If there was one thing that had to be stressed regarding the adaptation is that you had to experience it first through Joel’s eyes. You needed to build that trust because if you couldn’t land that emotional bond between Joel and audience: you’d lose the purpose of the series. In the game, you’re forced to make violent decisions as Joel, killing infected, but also, a plethora of humans. It’s the philosophy behind endure and survive. Keep Ellie safe as she may be humanity’s last hope.

This is why that ending does in fact hurt so much: it breaks our trust in Joel and all of that violence really does prove to be for nothing. While the TV iteration focuses on the bonding moments of dad/daughter, the important thing audiences need to take away from it is that by the story’s turn, where Joel is out of commission, Ellie is in fact handed the narrative torch. You just don’t realize it at the time. It’s then that the story becomes about her. As who she is now as a person having gone through this journey.

Personally, I think this is where the TV show sort of failed, as the pivot away from the violence (for the sake of TV as it’s easier to do this type of brutality in a game) on Ellie’s end, makes her a bit more responsible when she acts out on it. Where the game has Joel teach Ellie on the horrors of surviving against other humans, with so many close calls, we’re accepting of the idea of this little kid being violent. Especially, considering that it’s Joel teaching her (whom at this point, we don’t fully realize, isn’t a good person).

The TV show doesn’t do that. And this is why I avoided reviewing it. For production’s sake, sure, this is good decision as it saves on budget. But for the series’ longterm themes? Cutting away from Ellie and Joel survival moments kind of ruins how this works. We should stress that this journey has imparted a lot of skills that make Ellie a mini-Joel. It’s seen in her actions, not her cutaways that she show is more focused in on. Which is overall, pretty fucked up and why The Last of Us can be seen as a tale about bad parenting.

HBO Joel hasn’t taught Ellie much regarding the series’ harder themes of violent survival. The part of him we do not see until the finale. This will be concerning for me in The Last of Us Part 2…  Which goes full-on Count of Monte Cristo in theme and gets even more violent.

 

If Joel is the Bad Guy. Ellie is The Hero

PC: Liane Hentscher/HBO

For those who know what’s to come, Joel’s actions do have consequences. They always have since its beginning. As I’ve outlined in most of my Last of Us 2 Reviews: The Games are really about a history of violence. That the violent legacies we bequeath to our children for the sake of preserving love and family, carries on in inherited trauma and PTSD.

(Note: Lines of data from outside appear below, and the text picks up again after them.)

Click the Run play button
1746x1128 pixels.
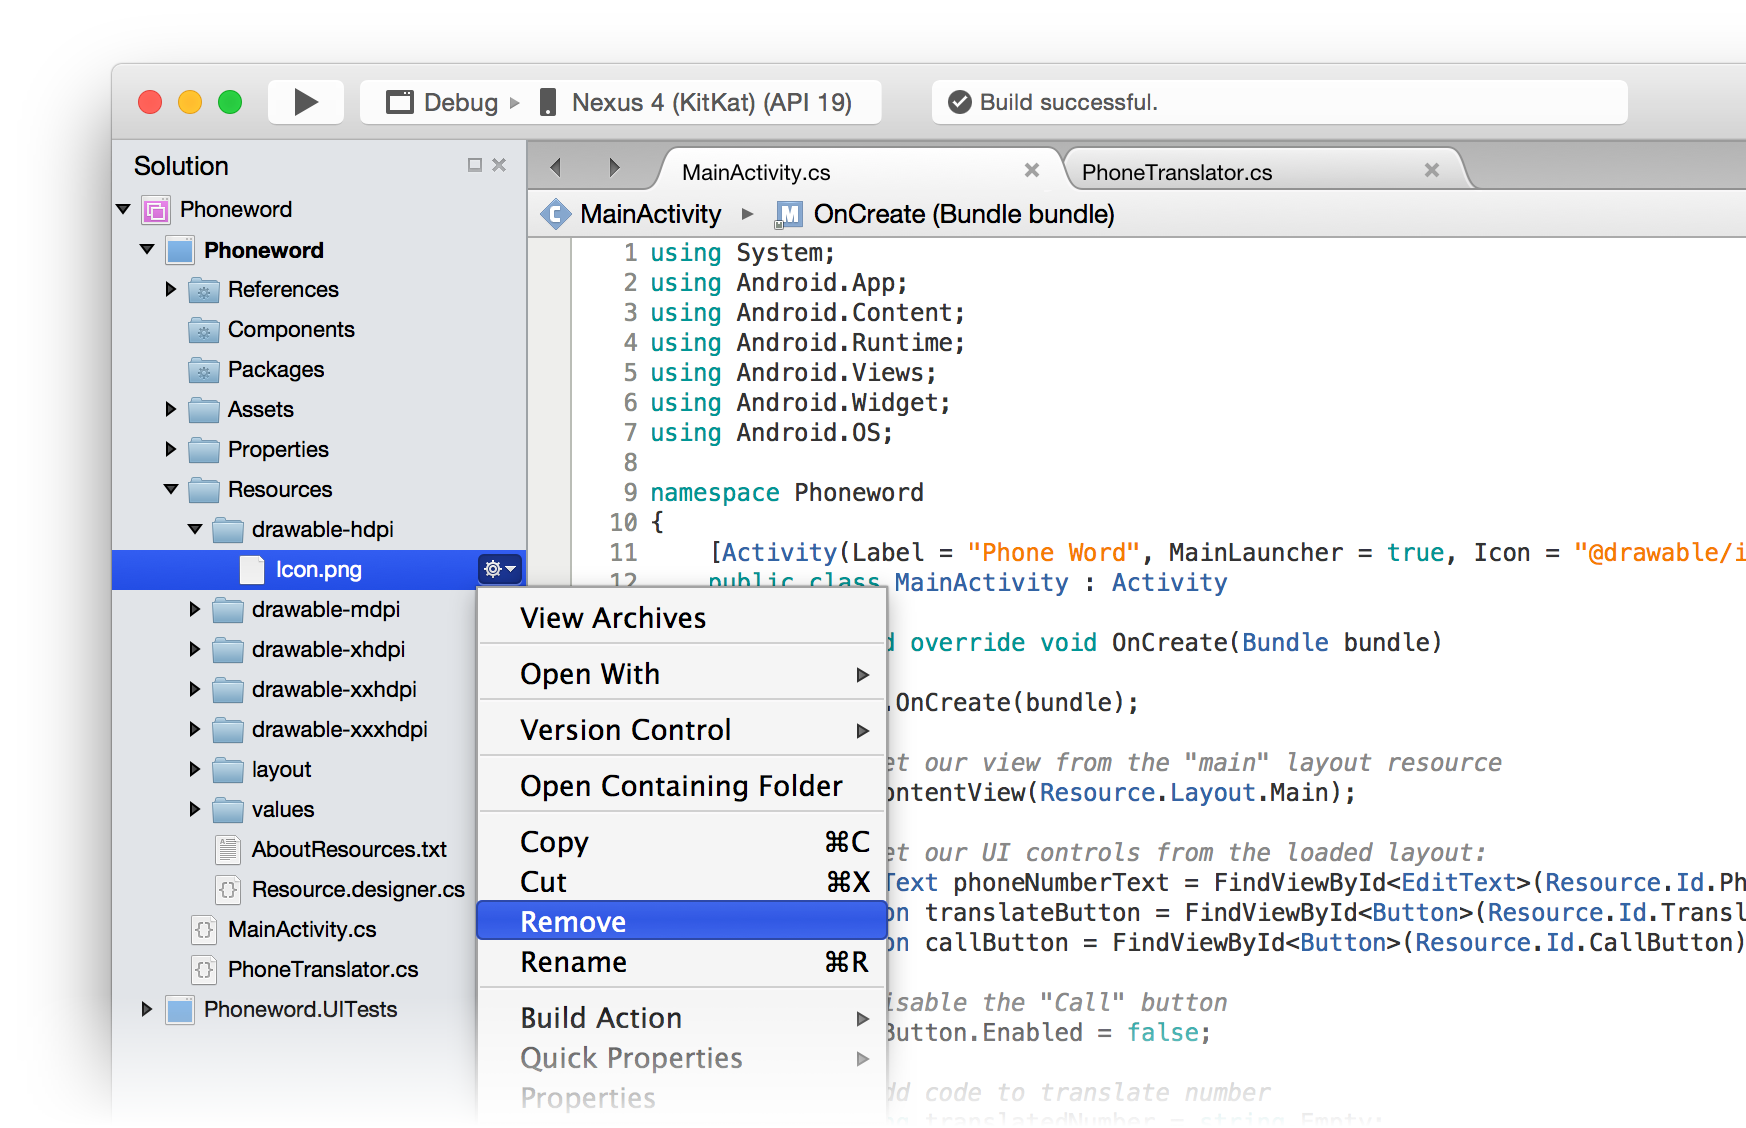tap(306, 102)
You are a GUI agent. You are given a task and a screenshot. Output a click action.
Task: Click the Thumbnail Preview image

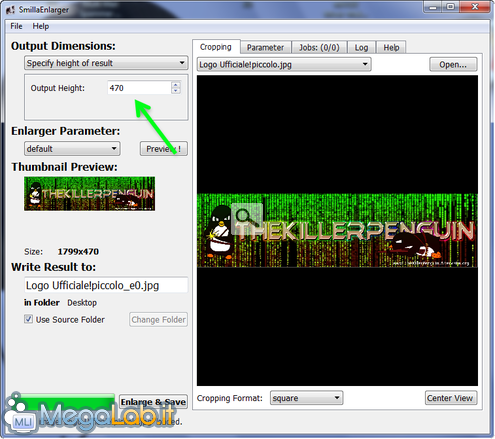[89, 193]
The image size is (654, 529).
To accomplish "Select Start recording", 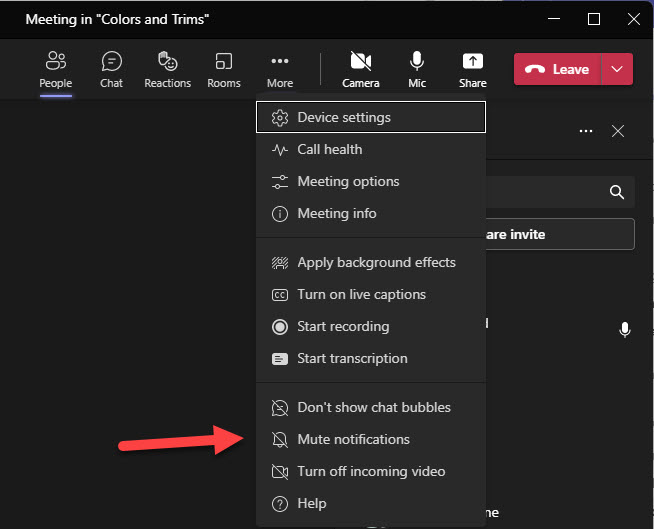I will (x=343, y=326).
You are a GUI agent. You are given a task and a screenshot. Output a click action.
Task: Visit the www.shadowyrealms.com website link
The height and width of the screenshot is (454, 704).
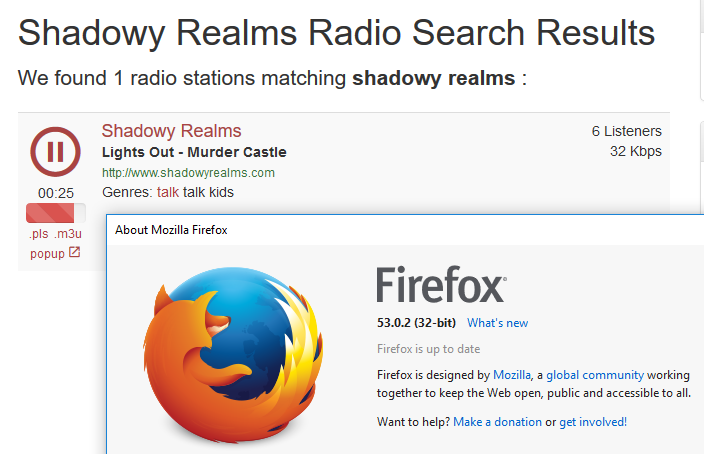pyautogui.click(x=188, y=173)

What I love about the games then, are not in its violence, but what it finds in the hope getting out of it. It’s the most prominent themes of finding a reason to live. To not just survive, as violent legacies imply, but to find a life of your own to build and thrive.

Thus, Joel is sort of the series antagonist because his philosophy about life sort of leads to a legacy of violence. It’s in turn then, Ellie, where we find hope. Her journey is an adventure of self-discovery taking what Joel taught her, and compartmentalizing a place for it, but more importantly, finding a place for herself. Thus leaving behind this legacy after so much death…

I think these themes were very important for today’s world.  Especially, right now given the state of the everything between a pandemic, a Ukraine War, and a nuclear global conflict that feels all-too-real. See, in the end, we’re all just like Ellie. We’re children responsible in saving the planet, inheriting a violent world. Just looking for ways to make the most of it.